Découvertes par Léonard de Vinci, les remontées capillaires sont la capacité de l’eau à remontées contre l’attraction de l’apesanteur dans un matériaux.
Un liquide est capable de remonter dans un tube de 3 mm de diamètre maximum par simple contact avec sa surface.
Les tubes de section fines permettant ce phénomène sont appelés des capillaires.
Ce phénomène d'élévation du niveau du liquide dans un tube de section fine est la capillarité.
Plus les tubes sont fins, plus l’eau sera capable de remonter.
Il en est de même avec les minuscules canaux existant dans les matériaux.
L’eau est alors capable de pénétrer et de remonter dans les matériaux sur une hauteur variable en fonction de la section des canaux et des capillarités qui le composent et de la porosité des matériaux.
La porosité se caractérise par le rapport du volume des vides par le volume total.
La porosité ouverte permet la pénétration des liquides via les canaux capillaires.
On parlera de porosité fermée lorsque les cavités et les vides n’ont pas de contact entre eux et empêche la diffusion de liquide.
La perméabilité est la capacité d’un matériaux à se laisser traversé par un liquide sous l’effet d’une pression.
Cette pénétration dépendra du matériaux (porosité, perméabilité, tailles des vides, composition) et du liquide, plus le liquide est fluide plus il passera facilement, plus il est visqueux (coefficient de viscosité) plus il aura de la difficulté à se déplacer.
Un matériaux est plus ou moins « mouillable », on parle alors de coefficient de mouillage ou de mouillabilité.
Certains matériaux sont hydrophobes (le goudron) et rejettent l’eau, d’autres sont mouillable et absorbent rapidement l’eau telles que les briques.
La hauteur des remontées capillaires dépend de :
- La porosité
- La granulométrie
- Les canaux entre les pores (cavités) et les vides
- Les vides et leur forme
- La pression exercée par le liquide
- La viscosité du liquide
La majorité des remontées capillaires est due à un terrain très humide ou une nappe phréatique.
Les fondations du mur baignent dans une zone très humide ou directement dans l’eau, cette eau remonte alors dans le mur et les revêtements (enduits, plâtres …) selon les phénomènes de capillarité expliqués précédemment.

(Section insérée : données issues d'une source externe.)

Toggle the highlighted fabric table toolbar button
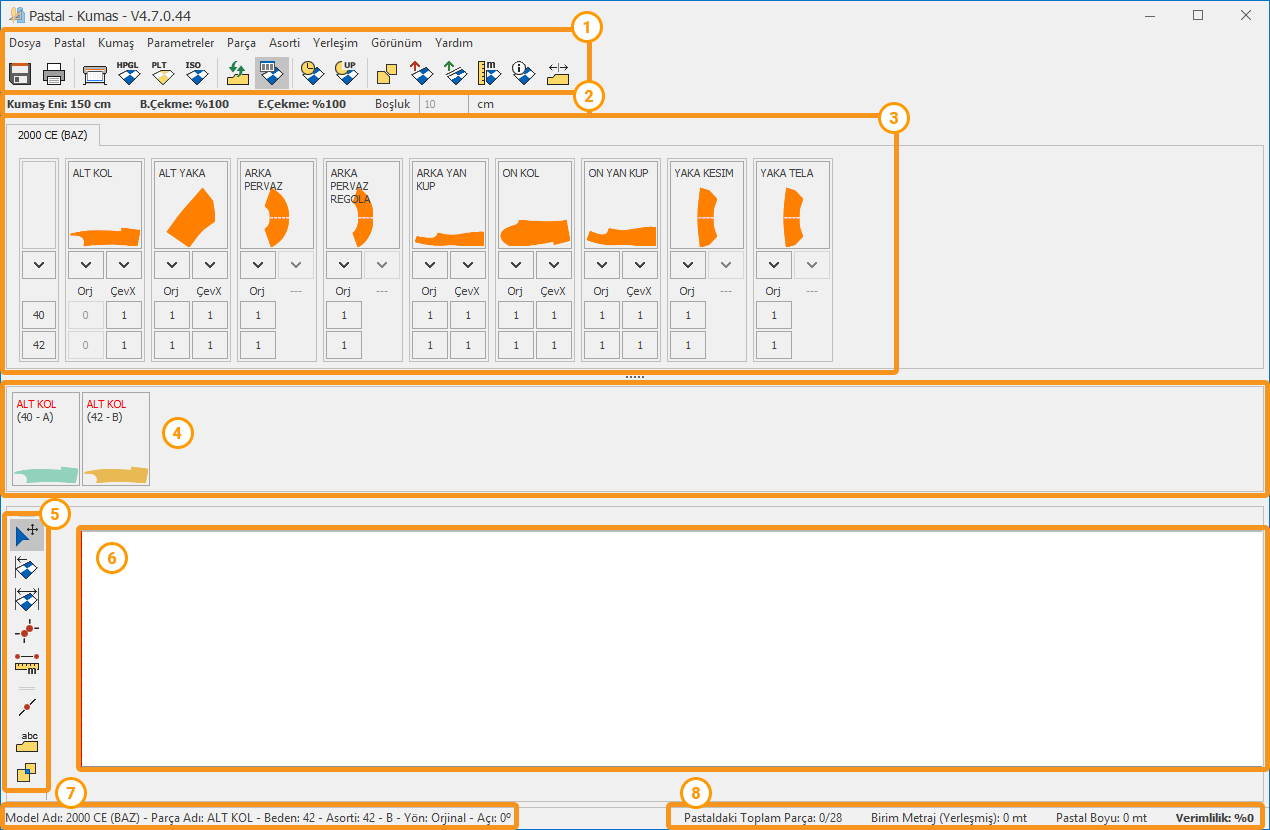The image size is (1270, 830). (x=271, y=73)
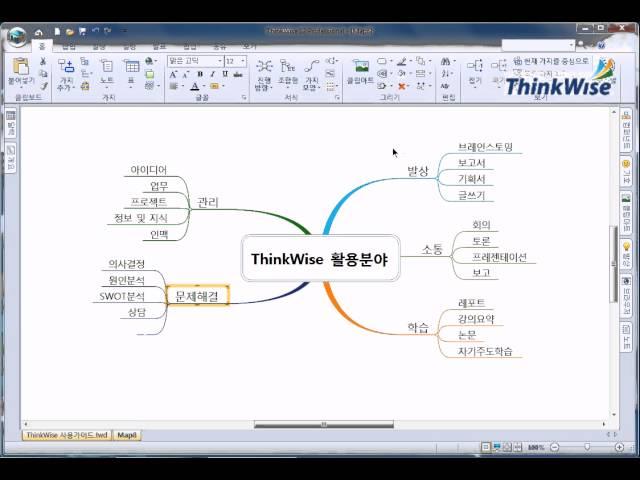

Plus les matériaux entourant ou recouvrant un mur sont étanches, moins l’eau pour s’échapper par évaporation et plus les remontées capillaires seront importantes et hautes.
Ainsi, un mur humide recouvert de carrelage ou de peinture étanche verra les remontées d’eau deux fois plus hautes qu’un mur nu.
De même, un mur humide bordé par un trottoir en bitume sera plus touché par les remontées capillaires qu’un mur bordé par de la terre, cette dernière favorisant l’évaporation de l’eau et limitant les remontées d’humidité.
La hauteur atteinte par l’eau lors de remontées capillaires dépendra de la capacité du matériaux à absorber cette eau et de sa capacité à la laisser s’évaporée.
Ce niveau maximum est souvent très net et visible de par les dégradations sur les matériaux qui font des « vagues » sur le mur.
Une zone exposé au soleil chauffera, la chaleur favorisant l’évaporation, le niveau maximum atteint par les remontées d’eau dans le mur sera réduit sur la hauteur.
Une façade non exposée au soleil, située plein nord ou ombragée par des arbres sera touchée par des traces d’humidité plus importantes.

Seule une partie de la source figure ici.